Stories
Slash Boxes
Comments

SoylentNews is people

posted by n1 on Wednesday August 20 2014, @01:11PM   Printer-friendly
from the internet-never-forgets dept.

Researchers from Columbia University have developed a system called XRay that aims to make why adverts appear on the web more transparent.

The researchers have developed XRay, a new tool that reveals which data in a web account, such as emails, searches, or viewed products, are being used to target which outputs, such as ads, recommended products, or prices. They will be presenting the prototype, which is designed to make the online use of personal data more transparent, at USENIX Security on August 20. The researchers have posted the open source system, as well as their findings, online for other researchers interested in studying how web services use personal data to leverage and extend.

“Today we have a problem: the web is not transparent. We see XRay as an important first step in exposing how websites are using your personal data,” says Geambasu, who is also a member of Columbia’s Institute for Data Sciences and Engineering’s Cybersecurity Center.

We live in a “big data” world, where staggering amounts of personal data—our locations, search histories, emails, posts, photos, and more—are constantly being collected and analyzed by Google, Amazon, Facebook, and many other web services. While harnessing big data can certainly improve our daily lives (Amazon offerings, Netflix suggestions, emergency response Tweets, etc.), these beneficial uses have also generated a big data frenzy, with web services aggressively pursuing new ways to acquire and commercialize the information.

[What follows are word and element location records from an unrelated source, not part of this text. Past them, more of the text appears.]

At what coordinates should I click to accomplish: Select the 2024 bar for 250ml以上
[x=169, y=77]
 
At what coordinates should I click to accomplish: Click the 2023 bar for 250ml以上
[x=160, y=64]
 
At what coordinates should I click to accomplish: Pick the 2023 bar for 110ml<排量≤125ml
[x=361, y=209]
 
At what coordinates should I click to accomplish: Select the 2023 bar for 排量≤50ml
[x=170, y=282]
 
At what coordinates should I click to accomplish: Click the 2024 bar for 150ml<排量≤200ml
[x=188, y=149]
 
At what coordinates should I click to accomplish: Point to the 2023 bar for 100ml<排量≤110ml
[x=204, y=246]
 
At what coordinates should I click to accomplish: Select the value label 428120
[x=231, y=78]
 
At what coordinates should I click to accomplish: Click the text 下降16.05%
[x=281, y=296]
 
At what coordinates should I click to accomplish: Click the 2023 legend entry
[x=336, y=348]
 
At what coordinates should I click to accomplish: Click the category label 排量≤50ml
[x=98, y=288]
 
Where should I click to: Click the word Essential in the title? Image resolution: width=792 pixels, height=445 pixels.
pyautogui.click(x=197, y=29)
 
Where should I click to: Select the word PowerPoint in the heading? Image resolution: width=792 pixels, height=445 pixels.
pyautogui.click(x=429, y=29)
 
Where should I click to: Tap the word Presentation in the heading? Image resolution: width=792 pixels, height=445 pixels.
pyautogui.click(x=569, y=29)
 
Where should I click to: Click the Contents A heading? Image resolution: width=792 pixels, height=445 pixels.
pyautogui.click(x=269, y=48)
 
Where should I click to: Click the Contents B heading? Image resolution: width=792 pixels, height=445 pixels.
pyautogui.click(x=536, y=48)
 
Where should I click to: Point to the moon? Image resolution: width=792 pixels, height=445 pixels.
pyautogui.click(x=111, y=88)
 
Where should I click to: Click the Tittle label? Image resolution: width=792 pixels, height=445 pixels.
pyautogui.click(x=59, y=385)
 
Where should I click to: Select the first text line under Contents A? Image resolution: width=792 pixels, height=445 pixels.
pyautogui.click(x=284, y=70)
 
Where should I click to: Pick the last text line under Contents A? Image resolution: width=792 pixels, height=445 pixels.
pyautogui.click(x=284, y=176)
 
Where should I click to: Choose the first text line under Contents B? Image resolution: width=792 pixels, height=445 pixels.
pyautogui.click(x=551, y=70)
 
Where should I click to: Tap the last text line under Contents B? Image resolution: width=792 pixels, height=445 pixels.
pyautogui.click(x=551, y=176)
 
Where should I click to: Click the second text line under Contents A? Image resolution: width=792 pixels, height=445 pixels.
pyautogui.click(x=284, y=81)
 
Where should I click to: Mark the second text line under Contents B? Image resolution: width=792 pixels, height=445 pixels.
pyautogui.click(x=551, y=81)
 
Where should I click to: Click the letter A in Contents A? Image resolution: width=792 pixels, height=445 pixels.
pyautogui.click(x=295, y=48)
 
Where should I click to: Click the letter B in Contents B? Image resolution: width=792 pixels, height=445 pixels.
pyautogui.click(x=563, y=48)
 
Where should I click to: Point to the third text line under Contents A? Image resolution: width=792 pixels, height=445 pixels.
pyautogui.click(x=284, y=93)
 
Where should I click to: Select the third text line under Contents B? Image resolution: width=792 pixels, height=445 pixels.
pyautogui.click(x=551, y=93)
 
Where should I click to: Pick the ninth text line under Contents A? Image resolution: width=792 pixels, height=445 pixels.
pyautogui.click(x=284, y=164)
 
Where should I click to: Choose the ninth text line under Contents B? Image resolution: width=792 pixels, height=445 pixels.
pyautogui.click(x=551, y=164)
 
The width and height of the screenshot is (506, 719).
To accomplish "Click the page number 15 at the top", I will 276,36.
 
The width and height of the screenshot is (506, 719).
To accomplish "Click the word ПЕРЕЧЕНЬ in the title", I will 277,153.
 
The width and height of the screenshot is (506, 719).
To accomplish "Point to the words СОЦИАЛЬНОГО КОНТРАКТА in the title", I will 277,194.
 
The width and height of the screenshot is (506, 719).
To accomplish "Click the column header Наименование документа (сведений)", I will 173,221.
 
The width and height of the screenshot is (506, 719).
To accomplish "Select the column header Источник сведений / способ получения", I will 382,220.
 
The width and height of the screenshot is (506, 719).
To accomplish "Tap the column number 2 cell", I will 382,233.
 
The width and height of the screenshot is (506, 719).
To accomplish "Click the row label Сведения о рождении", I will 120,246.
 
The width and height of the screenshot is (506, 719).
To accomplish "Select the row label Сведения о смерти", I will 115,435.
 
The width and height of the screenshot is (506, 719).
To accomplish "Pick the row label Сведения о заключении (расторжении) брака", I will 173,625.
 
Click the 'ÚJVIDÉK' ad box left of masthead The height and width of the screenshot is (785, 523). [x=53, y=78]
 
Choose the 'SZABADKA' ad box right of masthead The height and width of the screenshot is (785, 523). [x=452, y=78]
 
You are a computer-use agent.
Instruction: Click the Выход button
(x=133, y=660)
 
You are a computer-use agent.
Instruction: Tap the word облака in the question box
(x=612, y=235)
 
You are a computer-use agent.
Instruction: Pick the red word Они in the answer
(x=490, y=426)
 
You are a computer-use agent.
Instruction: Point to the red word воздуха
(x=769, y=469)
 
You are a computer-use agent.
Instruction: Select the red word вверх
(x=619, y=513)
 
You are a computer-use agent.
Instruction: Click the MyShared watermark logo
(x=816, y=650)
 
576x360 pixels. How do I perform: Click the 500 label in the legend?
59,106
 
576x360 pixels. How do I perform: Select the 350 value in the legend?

“It’s critical, now more than ever, to reconcile our privacy needs with the exponential progress in leveraging this big data,” says Chaintreau, a member of the Institute for Data Sciences and Engineering’s New Media Center. Geambasu adds, “If we leave it unchecked, big data’s exciting potential could become a breeding ground for data abuses, privacy vulnerabilities, and unfair or deceptive business practices.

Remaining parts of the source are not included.